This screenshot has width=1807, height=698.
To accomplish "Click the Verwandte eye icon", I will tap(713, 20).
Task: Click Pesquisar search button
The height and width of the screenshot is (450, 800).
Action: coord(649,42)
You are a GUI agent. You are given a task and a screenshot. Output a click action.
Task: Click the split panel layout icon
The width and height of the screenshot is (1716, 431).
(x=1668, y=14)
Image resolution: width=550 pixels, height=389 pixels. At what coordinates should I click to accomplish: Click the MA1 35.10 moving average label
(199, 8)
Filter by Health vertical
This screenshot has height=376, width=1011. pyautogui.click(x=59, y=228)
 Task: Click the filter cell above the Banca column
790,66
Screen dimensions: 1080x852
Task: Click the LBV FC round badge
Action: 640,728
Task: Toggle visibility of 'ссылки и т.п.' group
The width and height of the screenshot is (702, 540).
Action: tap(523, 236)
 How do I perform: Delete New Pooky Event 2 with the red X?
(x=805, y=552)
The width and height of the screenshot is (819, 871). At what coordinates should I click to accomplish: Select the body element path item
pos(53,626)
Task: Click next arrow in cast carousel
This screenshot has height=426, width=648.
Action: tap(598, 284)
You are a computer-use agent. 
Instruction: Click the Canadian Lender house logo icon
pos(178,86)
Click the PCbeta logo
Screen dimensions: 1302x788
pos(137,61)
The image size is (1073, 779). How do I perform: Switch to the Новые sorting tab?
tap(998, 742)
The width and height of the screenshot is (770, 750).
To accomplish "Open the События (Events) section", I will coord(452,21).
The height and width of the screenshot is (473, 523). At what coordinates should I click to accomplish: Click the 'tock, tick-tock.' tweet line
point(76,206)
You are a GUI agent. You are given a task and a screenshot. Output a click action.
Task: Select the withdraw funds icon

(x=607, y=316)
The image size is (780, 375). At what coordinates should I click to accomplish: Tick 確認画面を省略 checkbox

----------

EXERCISE DETAILS.
From the first line to the last, output the records word for word.

ANSWER BOX.
This screenshot has width=1807, height=698.
To accomplish "Click the Verwandte eye icon", I will tap(713, 20).
Task: Click Pesquisar search button
The height and width of the screenshot is (450, 800).
Action: coord(649,42)
You are a GUI agent. You are given a task and a screenshot. Output a click action.
Task: Click the split panel layout icon
The width and height of the screenshot is (1716, 431).
(x=1668, y=14)
Image resolution: width=550 pixels, height=389 pixels. At what coordinates should I click to accomplish: Click the MA1 35.10 moving average label
(199, 8)
Filter by Health vertical
This screenshot has height=376, width=1011. pyautogui.click(x=59, y=228)
 Task: Click the filter cell above the Banca column
790,66
Screen dimensions: 1080x852
Task: Click the LBV FC round badge
Action: 640,728
Task: Toggle visibility of 'ссылки и т.п.' group
The width and height of the screenshot is (702, 540).
Action: tap(523, 236)
 How do I perform: Delete New Pooky Event 2 with the red X?
(x=805, y=552)
The width and height of the screenshot is (819, 871). At what coordinates should I click to accomplish: Select the body element path item
pos(53,626)
Task: Click next arrow in cast carousel
This screenshot has height=426, width=648.
Action: tap(598, 284)
You are a computer-use agent. 
Instruction: Click the Canadian Lender house logo icon
pos(178,86)
Click the PCbeta logo
Screen dimensions: 1302x788
pos(137,61)
The image size is (1073, 779). How do I perform: Switch to the Новые sorting tab?
tap(998, 742)
The width and height of the screenshot is (770, 750).
To accomplish "Open the События (Events) section", I will coord(452,21).
The height and width of the screenshot is (473, 523). At what coordinates should I click to accomplish: Click the 'tock, tick-tock.' tweet line
point(76,206)
You are a GUI agent. You are given a task and a screenshot. Output a click action.
Task: Select the withdraw funds icon

(x=607, y=316)
The image size is (780, 375). At what coordinates should I click to accomplish: Tick 確認画面を省略 checkbox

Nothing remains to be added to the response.